Duplicate the lines that begin with the one containing "The height and width of the screenshot is (1100, 1092)." and end with the one containing "(x=268, y=372)", including both of those lines.
________
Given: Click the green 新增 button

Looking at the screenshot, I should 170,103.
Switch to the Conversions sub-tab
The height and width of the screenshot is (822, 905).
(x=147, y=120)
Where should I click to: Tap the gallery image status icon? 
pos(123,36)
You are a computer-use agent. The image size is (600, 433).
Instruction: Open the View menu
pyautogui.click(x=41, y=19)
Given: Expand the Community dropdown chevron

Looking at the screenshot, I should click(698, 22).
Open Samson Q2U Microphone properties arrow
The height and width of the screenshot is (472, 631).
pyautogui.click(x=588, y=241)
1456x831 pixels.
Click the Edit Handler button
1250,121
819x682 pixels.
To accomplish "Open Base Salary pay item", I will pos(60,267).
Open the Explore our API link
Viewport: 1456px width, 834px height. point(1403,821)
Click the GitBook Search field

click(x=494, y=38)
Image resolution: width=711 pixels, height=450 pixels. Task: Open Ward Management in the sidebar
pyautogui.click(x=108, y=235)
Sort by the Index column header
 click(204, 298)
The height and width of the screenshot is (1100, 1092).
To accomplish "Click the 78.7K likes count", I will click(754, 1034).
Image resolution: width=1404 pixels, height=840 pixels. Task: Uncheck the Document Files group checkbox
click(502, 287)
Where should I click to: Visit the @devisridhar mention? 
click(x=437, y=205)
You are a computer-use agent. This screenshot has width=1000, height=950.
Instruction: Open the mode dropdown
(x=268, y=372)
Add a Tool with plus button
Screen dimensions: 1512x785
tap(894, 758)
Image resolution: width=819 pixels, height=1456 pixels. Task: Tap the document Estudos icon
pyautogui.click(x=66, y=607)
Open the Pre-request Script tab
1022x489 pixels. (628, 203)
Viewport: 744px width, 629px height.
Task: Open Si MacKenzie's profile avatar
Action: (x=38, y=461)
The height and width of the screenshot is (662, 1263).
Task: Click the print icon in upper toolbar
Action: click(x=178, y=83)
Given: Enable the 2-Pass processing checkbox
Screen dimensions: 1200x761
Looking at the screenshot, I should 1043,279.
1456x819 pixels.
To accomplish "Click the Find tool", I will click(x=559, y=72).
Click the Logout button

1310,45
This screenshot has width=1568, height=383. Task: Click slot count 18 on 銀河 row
________
Exercise result:
The height and width of the screenshot is (1100, 1092).
To accomplish "Click the 78.7K likes count", I will click(754, 1034).
Image resolution: width=1404 pixels, height=840 pixels. Task: Uncheck the Document Files group checkbox
click(502, 287)
Where should I click to: Visit the @devisridhar mention? 
click(x=437, y=205)
You are a computer-use agent. This screenshot has width=1000, height=950.
Instruction: Open the mode dropdown
(x=268, y=372)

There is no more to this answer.